Getting out of debt needs to be a priority for all Canadians – and here is why!

According to a recent report by Manulife Financial more than half of Canadians anticipate carrying debt into retirement.  Many plan to continue work as long as they can in order to pay off debt.

Interestingly, and perhaps ironically, Manulife was one of the first finance companies to promote the idea of leveraging residential properties to incorporate all indebtedness – the “Manulife One” account – which allows consumers to consolidate all of their borrowing into their mortgage.

How it works is that say your house is worth $250,000.00 and you are have a mortgage of $150,000.00 by using the “One” account you can borrow up to 80% of the appraised value of your property, which may go up as you pay down your mortgage.  So, the lender registers an interest in your property for the full $250,000.00 that effectively blocks other lenders from registering subsequent mortgages.

You can then borrow at preferred interest rates up to $50,000.00 in any combination of line of credit, credit cards or overdraft – all secured by the same mortgage package.  If your house went up in value to say $312,000.00 you would have access to the full difference between the remainder on the $150,000.00 mortgage and the value registered against the property.
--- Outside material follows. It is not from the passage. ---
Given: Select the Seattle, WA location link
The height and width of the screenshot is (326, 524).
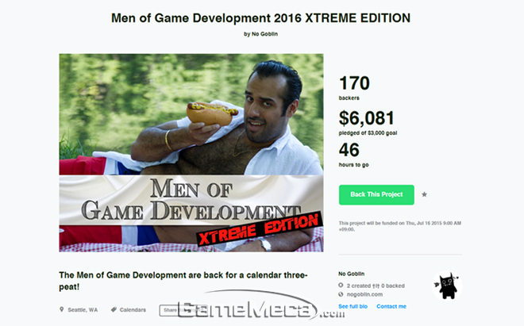Looking at the screenshot, I should click(83, 310).
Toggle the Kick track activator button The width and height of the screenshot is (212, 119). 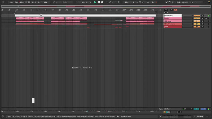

But how does this help you?  In short it doesn’t it traps you, it locks you into one institution for all of your borrowing adding high penalty costs to getting out.  In reality your house should not be treated like an ATM – you should strive to pay down your mortgage so that when you do retire you can live relatively cheaply.  However, you should at the same time be focused on trying to save money to fund your retirement – not just fritter all of your earnings away on impulsive spending habits.